DESCRIPTION OF THE TASK |
Return the passage of the PDF Craft SDK readme below, word for word, from "A Python SDK" up to and including "and result polling.".

EXTRACT TO READ |
>>>>>

Skip to content

oomol-lab/pdf-craft-sdk-py

Repository files navigation

PDF Craft SDK

English | 简体中文

A Python SDK for interacting with the PDF Craft API. It simplifies the process of converting PDFs to Markdown or EPUB by handling authentication, file upload, task submission, and result polling.

Features

  • 🚀 Easy PDF Conversion: Convert PDFs to Markdown or EPUB format
  • 📤 Local File Upload: Upload and convert local PDF files with progress tracking
  • 🔄 Automatic Retry: Built-in retry mechanism for robust operations
  • ⏱️ Flexible Polling: Configurable polling strategies for task completion
  • 📊 Progress Tracking: Monitor upload progress with callbacks
  • 🔧 Type Safe: Full type hints support

Installation

You can install the package from PyPI:

pip install pdf-craft-sdk

Quick Start

Converting Local PDF Files

The easiest way to convert a local PDF file:

from pdf_craft_sdk import PDFCraftClient

# Initialize the client
client = PDFCraftClient(api_key="YOUR_API_KEY")

# Upload and convert a local PDF file
download_url = client.convert_local_pdf("document.pdf")
print(f"Conversion successful! Download URL: {download_url}")

💡 See examples.py for 10 complete usage examples covering all features!

<<<<<

EXTRACTED MATERIAL |
>>>>>

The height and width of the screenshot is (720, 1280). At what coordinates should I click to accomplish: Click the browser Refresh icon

<<<<<
>>>>>

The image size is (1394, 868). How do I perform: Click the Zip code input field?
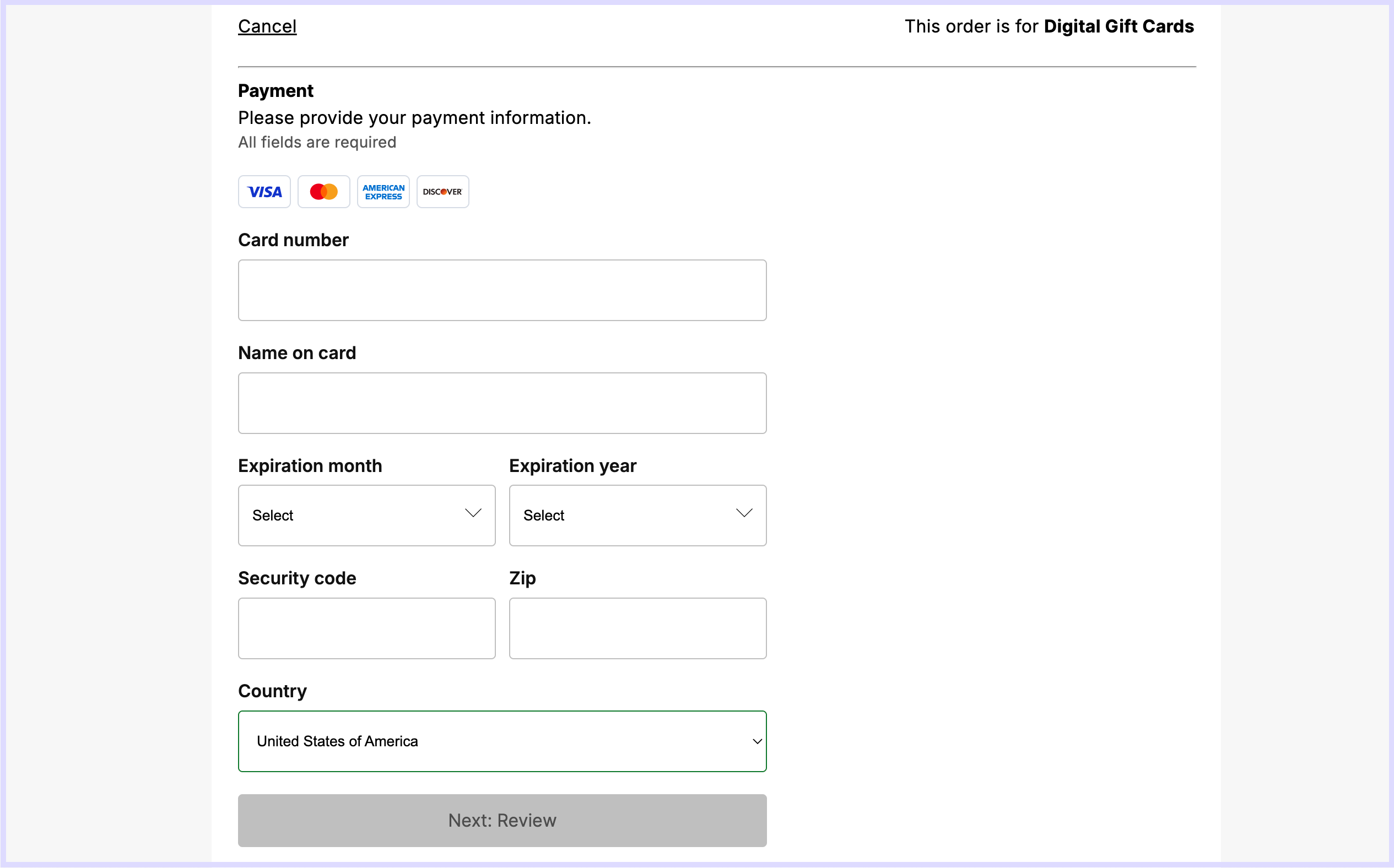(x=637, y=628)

<<<<<

ANSWER TO THIS EXERCISE |
A Python SDK for interacting with the PDF Craft API. It simplifies the process of converting PDFs to Markdown or EPUB by handling authentication, file upload, task submission, and result polling.